Enabling the knowledge option on the team leader helps optimize delegation and enhances multi-agent collaboration by selectively invoking deeper knowledge when required.
Add the following code to your Python file
knowledge_tool_team.py
from agno.agent import Agent
from agno.knowledge.knowledge import Knowledge
from agno.models.openai import OpenAIResponses
from agno.team.team import Team
from agno.tools.hackernews import HackerNewsTools
from agno.tools.knowledge import KnowledgeTools
from agno.vectordb.lancedb import LanceDb, SearchType
agno_docs = Knowledge(
# Use LanceDB as the vector database and store embeddings in the `agno_docs` table
vector_db=LanceDb(
uri="tmp/lancedb",
table_name="agno_docs",
search_type=SearchType.hybrid,
),
)
# Add content to the knowledge
agno_docs.insert(url="https://www.paulgraham.com/read.html")

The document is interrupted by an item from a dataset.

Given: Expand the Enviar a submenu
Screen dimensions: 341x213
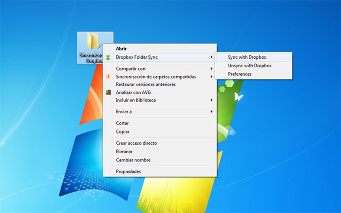Looking at the screenshot, I should coord(123,112).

knowledge_tools = KnowledgeTools(
knowledge=agno_docs,
think=True,
search=True,
analyze=True,
add_few_shot=True,
)
web_agent = Agent(
name="Web Search Agent",
role="Handle web search requests",
model=OpenAIResponses(id="gpt-5.2"),
tools=[HackerNewsTools()],
instructions="Always include sources",
add_datetime_to_context=True,
)
finance_agent = Agent(
name="Finance Agent",
role="Handle financial data requests",
model=OpenAIResponses(id="gpt-5.2"),
tools=[HackerNewsTools()],
add_datetime_to_context=True,
)
team_leader = Team(
name="Reasoning Finance Team",
model=OpenAIResponses(id="gpt-5.2"),
members=[
web_agent,
finance_agent,
],
tools=[knowledge_tools],
instructions=[
"Only output the final answer, no other text.",
"Use tables to display data",
],
markdown=True,
show_members_responses=True,
add_datetime_to_context=True,
)
def run_team(task: str):
team_leader.print_response(
task,
stream=True,
show_full_reasoning=True,
)
if __name__ == "__main__":
run_team("What does Paul Graham talk about the need to read in this essay?")